- WORK REQUIRED: Copy each line exactly, starting with the one that contains "Where should I" and stopping after the last line of the material below, with nothing else.
__________________________________________________
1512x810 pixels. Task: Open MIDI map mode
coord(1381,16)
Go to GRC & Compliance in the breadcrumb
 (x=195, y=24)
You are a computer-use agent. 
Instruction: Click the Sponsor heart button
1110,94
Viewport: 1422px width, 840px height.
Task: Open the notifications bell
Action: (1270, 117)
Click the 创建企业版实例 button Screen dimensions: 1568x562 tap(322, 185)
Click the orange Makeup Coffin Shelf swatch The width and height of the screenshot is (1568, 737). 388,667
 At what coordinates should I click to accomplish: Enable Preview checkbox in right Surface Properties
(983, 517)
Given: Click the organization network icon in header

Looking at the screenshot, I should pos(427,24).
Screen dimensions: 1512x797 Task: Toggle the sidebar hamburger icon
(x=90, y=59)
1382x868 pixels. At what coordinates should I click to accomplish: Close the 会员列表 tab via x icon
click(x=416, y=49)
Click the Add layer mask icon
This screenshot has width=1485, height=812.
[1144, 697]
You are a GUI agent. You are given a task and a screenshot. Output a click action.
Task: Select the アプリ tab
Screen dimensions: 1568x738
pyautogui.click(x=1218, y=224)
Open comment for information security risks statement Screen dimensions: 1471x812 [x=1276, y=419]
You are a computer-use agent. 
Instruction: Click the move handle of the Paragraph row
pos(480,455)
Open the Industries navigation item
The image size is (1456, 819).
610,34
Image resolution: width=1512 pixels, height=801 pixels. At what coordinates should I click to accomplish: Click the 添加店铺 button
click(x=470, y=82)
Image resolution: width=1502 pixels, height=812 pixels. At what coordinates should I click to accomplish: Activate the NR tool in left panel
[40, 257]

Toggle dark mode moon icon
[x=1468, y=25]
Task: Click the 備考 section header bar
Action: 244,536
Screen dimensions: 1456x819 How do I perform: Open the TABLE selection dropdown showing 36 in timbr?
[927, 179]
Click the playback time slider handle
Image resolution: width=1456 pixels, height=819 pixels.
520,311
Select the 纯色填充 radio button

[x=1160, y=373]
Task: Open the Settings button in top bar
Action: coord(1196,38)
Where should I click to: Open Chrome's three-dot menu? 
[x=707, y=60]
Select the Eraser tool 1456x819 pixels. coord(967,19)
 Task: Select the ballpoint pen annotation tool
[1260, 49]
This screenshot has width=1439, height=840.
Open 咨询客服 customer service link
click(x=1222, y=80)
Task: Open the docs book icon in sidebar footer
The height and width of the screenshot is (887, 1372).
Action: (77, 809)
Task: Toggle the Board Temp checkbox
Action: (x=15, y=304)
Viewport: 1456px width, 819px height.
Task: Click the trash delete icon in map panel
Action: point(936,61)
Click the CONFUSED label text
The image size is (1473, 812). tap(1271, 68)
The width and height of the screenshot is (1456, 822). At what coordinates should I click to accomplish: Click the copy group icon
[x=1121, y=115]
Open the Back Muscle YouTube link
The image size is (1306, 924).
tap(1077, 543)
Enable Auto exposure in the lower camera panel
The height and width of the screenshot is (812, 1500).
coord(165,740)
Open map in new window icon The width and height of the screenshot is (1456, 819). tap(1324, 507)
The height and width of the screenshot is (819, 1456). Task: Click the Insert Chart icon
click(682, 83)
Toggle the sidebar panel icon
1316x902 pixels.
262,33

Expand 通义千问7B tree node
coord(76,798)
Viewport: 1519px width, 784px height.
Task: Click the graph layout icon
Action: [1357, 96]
__________________________________________________
- SOLUTION TO THIS EXERCISE:
Where should I click to: Open Chrome's three-dot menu? 
[x=707, y=60]
Select the Eraser tool 1456x819 pixels. coord(967,19)
 Task: Select the ballpoint pen annotation tool
[1260, 49]
This screenshot has width=1439, height=840.
Open 咨询客服 customer service link
click(x=1222, y=80)
Task: Open the docs book icon in sidebar footer
The height and width of the screenshot is (887, 1372).
Action: (77, 809)
Task: Toggle the Board Temp checkbox
Action: (x=15, y=304)
Viewport: 1456px width, 819px height.
Task: Click the trash delete icon in map panel
Action: point(936,61)
Click the CONFUSED label text
The image size is (1473, 812). tap(1271, 68)
The width and height of the screenshot is (1456, 822). At what coordinates should I click to accomplish: Click the copy group icon
[x=1121, y=115]
Open the Back Muscle YouTube link
The image size is (1306, 924).
tap(1077, 543)
Enable Auto exposure in the lower camera panel
The height and width of the screenshot is (812, 1500).
coord(165,740)
Open map in new window icon The width and height of the screenshot is (1456, 819). tap(1324, 507)
The height and width of the screenshot is (819, 1456). Task: Click the Insert Chart icon
click(682, 83)
Toggle the sidebar panel icon
1316x902 pixels.
262,33

Expand 通义千问7B tree node
coord(76,798)
Viewport: 1519px width, 784px height.
Task: Click the graph layout icon
Action: [1357, 96]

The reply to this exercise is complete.